**TO DO:** Reproduce each entry below exactly, without omitting any.
RECORDS FOR PROCESSING Start Marker
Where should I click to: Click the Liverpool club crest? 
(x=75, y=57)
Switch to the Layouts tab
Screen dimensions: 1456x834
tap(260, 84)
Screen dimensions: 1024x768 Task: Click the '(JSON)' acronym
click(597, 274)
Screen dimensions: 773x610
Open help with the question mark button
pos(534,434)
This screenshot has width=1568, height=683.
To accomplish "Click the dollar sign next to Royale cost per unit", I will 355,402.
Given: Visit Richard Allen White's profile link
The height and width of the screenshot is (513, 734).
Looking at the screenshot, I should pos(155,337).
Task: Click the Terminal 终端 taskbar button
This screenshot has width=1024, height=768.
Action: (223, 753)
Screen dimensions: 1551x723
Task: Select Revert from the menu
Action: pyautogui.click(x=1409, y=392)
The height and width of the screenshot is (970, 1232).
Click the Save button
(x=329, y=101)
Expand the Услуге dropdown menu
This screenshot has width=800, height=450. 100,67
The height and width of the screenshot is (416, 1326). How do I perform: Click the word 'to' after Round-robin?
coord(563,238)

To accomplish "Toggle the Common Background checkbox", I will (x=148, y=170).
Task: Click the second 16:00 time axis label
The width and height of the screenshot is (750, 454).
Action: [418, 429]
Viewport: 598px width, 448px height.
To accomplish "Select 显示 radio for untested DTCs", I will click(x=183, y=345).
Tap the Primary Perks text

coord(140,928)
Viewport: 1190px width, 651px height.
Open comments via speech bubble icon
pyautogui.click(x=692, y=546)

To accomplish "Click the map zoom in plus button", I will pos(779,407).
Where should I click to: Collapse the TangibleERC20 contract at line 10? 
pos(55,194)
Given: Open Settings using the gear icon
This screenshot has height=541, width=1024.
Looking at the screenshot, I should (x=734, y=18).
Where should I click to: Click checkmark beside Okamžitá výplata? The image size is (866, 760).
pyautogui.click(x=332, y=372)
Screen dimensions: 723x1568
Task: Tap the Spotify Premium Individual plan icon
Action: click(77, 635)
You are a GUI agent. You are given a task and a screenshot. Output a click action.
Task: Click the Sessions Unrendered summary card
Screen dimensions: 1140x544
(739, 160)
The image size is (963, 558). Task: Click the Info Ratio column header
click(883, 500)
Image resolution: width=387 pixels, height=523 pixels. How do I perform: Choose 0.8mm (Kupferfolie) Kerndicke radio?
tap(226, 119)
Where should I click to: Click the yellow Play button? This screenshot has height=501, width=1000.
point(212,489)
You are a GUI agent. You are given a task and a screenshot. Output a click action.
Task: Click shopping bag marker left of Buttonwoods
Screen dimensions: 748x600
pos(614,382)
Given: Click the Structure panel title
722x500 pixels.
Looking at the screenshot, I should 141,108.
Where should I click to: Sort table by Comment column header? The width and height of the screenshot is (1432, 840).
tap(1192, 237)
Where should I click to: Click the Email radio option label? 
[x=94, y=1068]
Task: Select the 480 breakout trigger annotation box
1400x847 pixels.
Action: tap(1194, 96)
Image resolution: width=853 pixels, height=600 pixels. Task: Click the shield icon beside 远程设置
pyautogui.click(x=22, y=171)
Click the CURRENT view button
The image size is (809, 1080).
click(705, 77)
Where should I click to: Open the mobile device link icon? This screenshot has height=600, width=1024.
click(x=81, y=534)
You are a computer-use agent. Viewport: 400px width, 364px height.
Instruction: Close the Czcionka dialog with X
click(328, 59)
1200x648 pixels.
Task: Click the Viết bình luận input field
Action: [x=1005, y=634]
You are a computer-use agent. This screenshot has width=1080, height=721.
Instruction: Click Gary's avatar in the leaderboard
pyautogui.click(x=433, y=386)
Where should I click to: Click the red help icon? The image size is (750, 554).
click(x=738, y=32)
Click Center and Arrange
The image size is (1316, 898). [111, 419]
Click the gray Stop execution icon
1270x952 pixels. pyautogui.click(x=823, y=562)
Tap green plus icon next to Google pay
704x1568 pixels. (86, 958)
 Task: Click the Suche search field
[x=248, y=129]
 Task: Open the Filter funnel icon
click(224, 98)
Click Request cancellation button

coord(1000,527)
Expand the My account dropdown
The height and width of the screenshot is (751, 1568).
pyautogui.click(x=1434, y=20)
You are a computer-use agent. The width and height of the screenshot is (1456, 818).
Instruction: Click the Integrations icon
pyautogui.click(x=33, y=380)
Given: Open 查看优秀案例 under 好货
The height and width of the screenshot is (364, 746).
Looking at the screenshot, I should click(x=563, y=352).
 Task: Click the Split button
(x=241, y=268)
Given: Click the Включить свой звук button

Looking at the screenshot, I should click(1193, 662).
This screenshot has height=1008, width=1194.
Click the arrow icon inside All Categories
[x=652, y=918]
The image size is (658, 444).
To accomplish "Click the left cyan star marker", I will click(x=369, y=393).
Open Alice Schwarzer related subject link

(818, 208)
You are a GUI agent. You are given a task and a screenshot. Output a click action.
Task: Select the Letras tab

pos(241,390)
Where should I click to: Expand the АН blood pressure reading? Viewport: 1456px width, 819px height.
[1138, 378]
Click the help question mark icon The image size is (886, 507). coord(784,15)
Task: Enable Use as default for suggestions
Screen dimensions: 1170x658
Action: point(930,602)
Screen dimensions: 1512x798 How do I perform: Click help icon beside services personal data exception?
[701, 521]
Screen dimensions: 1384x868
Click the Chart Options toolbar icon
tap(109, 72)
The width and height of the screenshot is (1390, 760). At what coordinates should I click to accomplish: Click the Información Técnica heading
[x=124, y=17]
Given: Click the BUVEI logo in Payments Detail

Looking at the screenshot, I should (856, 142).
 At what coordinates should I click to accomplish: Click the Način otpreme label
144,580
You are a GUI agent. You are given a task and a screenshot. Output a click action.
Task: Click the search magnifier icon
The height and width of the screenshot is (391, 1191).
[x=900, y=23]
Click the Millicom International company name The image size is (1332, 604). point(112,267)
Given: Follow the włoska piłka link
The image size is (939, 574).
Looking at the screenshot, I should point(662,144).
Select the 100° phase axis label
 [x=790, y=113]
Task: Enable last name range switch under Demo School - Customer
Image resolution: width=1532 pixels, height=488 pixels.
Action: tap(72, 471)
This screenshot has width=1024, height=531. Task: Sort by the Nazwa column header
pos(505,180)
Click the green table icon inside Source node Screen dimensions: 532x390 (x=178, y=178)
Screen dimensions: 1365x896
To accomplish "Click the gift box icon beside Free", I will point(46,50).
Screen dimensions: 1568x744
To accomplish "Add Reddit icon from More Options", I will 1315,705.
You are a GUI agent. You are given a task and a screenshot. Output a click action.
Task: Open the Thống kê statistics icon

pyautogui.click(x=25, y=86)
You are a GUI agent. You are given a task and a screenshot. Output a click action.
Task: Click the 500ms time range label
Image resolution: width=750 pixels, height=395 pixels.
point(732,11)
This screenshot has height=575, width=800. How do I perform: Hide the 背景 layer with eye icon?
RECORDS FOR PROCESSING End Marker
**SOLUTION TO THIS EXERCISE:**
Where should I click to: Click the Liverpool club crest? 
(x=75, y=57)
Switch to the Layouts tab
Screen dimensions: 1456x834
tap(260, 84)
Screen dimensions: 1024x768 Task: Click the '(JSON)' acronym
click(597, 274)
Screen dimensions: 773x610
Open help with the question mark button
pos(534,434)
This screenshot has width=1568, height=683.
To accomplish "Click the dollar sign next to Royale cost per unit", I will 355,402.
Given: Visit Richard Allen White's profile link
The height and width of the screenshot is (513, 734).
Looking at the screenshot, I should pos(155,337).
Task: Click the Terminal 终端 taskbar button
This screenshot has width=1024, height=768.
Action: (223, 753)
Screen dimensions: 1551x723
Task: Select Revert from the menu
Action: pyautogui.click(x=1409, y=392)
The height and width of the screenshot is (970, 1232).
Click the Save button
(x=329, y=101)
Expand the Услуге dropdown menu
This screenshot has width=800, height=450. 100,67
The height and width of the screenshot is (416, 1326). How do I perform: Click the word 'to' after Round-robin?
coord(563,238)

To accomplish "Toggle the Common Background checkbox", I will (x=148, y=170).
Task: Click the second 16:00 time axis label
The width and height of the screenshot is (750, 454).
Action: [418, 429]
Viewport: 598px width, 448px height.
To accomplish "Select 显示 radio for untested DTCs", I will click(x=183, y=345).
Tap the Primary Perks text

coord(140,928)
Viewport: 1190px width, 651px height.
Open comments via speech bubble icon
pyautogui.click(x=692, y=546)

To accomplish "Click the map zoom in plus button", I will pos(779,407).
Where should I click to: Collapse the TangibleERC20 contract at line 10? 
pos(55,194)
Given: Open Settings using the gear icon
This screenshot has height=541, width=1024.
Looking at the screenshot, I should (x=734, y=18).
Where should I click to: Click checkmark beside Okamžitá výplata? The image size is (866, 760).
pyautogui.click(x=332, y=372)
Screen dimensions: 723x1568
Task: Tap the Spotify Premium Individual plan icon
Action: click(77, 635)
You are a GUI agent. You are given a task and a screenshot. Output a click action.
Task: Click the Sessions Unrendered summary card
Screen dimensions: 1140x544
(739, 160)
The image size is (963, 558). Task: Click the Info Ratio column header
click(883, 500)
Image resolution: width=387 pixels, height=523 pixels. How do I perform: Choose 0.8mm (Kupferfolie) Kerndicke radio?
tap(226, 119)
Where should I click to: Click the yellow Play button? This screenshot has height=501, width=1000.
point(212,489)
You are a GUI agent. You are given a task and a screenshot. Output a click action.
Task: Click shopping bag marker left of Buttonwoods
Screen dimensions: 748x600
pos(614,382)
Given: Click the Structure panel title
722x500 pixels.
Looking at the screenshot, I should 141,108.
Where should I click to: Sort table by Comment column header? The width and height of the screenshot is (1432, 840).
tap(1192, 237)
Where should I click to: Click the Email radio option label? 
[x=94, y=1068]
Task: Select the 480 breakout trigger annotation box
1400x847 pixels.
Action: tap(1194, 96)
Image resolution: width=853 pixels, height=600 pixels. Task: Click the shield icon beside 远程设置
pyautogui.click(x=22, y=171)
Click the CURRENT view button
The image size is (809, 1080).
click(705, 77)
Where should I click to: Open the mobile device link icon? This screenshot has height=600, width=1024.
click(x=81, y=534)
You are a computer-use agent. Viewport: 400px width, 364px height.
Instruction: Close the Czcionka dialog with X
click(328, 59)
1200x648 pixels.
Task: Click the Viết bình luận input field
Action: [x=1005, y=634]
You are a computer-use agent. This screenshot has width=1080, height=721.
Instruction: Click Gary's avatar in the leaderboard
pyautogui.click(x=433, y=386)
Where should I click to: Click the red help icon? The image size is (750, 554).
click(x=738, y=32)
Click Center and Arrange
The image size is (1316, 898). [111, 419]
Click the gray Stop execution icon
1270x952 pixels. pyautogui.click(x=823, y=562)
Tap green plus icon next to Google pay
704x1568 pixels. (86, 958)
 Task: Click the Suche search field
[x=248, y=129]
 Task: Open the Filter funnel icon
click(224, 98)
Click Request cancellation button

coord(1000,527)
Expand the My account dropdown
The height and width of the screenshot is (751, 1568).
pyautogui.click(x=1434, y=20)
You are a computer-use agent. The width and height of the screenshot is (1456, 818).
Instruction: Click the Integrations icon
pyautogui.click(x=33, y=380)
Given: Open 查看优秀案例 under 好货
The height and width of the screenshot is (364, 746).
Looking at the screenshot, I should click(x=563, y=352).
 Task: Click the Split button
(x=241, y=268)
Given: Click the Включить свой звук button

Looking at the screenshot, I should click(1193, 662).
This screenshot has height=1008, width=1194.
Click the arrow icon inside All Categories
[x=652, y=918]
The image size is (658, 444).
To accomplish "Click the left cyan star marker", I will click(x=369, y=393).
Open Alice Schwarzer related subject link

(818, 208)
You are a GUI agent. You are given a task and a screenshot. Output a click action.
Task: Select the Letras tab

pos(241,390)
Where should I click to: Expand the АН blood pressure reading? Viewport: 1456px width, 819px height.
[1138, 378]
Click the help question mark icon The image size is (886, 507). coord(784,15)
Task: Enable Use as default for suggestions
Screen dimensions: 1170x658
Action: point(930,602)
Screen dimensions: 1512x798 How do I perform: Click help icon beside services personal data exception?
[701, 521]
Screen dimensions: 1384x868
Click the Chart Options toolbar icon
tap(109, 72)
The width and height of the screenshot is (1390, 760). At what coordinates should I click to accomplish: Click the Información Técnica heading
[x=124, y=17]
Given: Click the BUVEI logo in Payments Detail

Looking at the screenshot, I should (856, 142).
 At what coordinates should I click to accomplish: Click the Način otpreme label
144,580
You are a GUI agent. You are given a task and a screenshot. Output a click action.
Task: Click the search magnifier icon
The height and width of the screenshot is (391, 1191).
[x=900, y=23]
Click the Millicom International company name The image size is (1332, 604). point(112,267)
Given: Follow the włoska piłka link
The image size is (939, 574).
Looking at the screenshot, I should point(662,144).
Select the 100° phase axis label
 [x=790, y=113]
Task: Enable last name range switch under Demo School - Customer
Image resolution: width=1532 pixels, height=488 pixels.
Action: tap(72, 471)
This screenshot has width=1024, height=531. Task: Sort by the Nazwa column header
pos(505,180)
Click the green table icon inside Source node Screen dimensions: 532x390 (x=178, y=178)
Screen dimensions: 1365x896
To accomplish "Click the gift box icon beside Free", I will point(46,50).
Screen dimensions: 1568x744
To accomplish "Add Reddit icon from More Options", I will 1315,705.
You are a GUI agent. You are given a task and a screenshot. Output a click action.
Task: Open the Thống kê statistics icon

pyautogui.click(x=25, y=86)
You are a GUI agent. You are given a task and a screenshot. Output a click action.
Task: Click the 500ms time range label
Image resolution: width=750 pixels, height=395 pixels.
point(732,11)
This screenshot has height=575, width=800. How do I perform: Hide the 背景 layer with eye icon?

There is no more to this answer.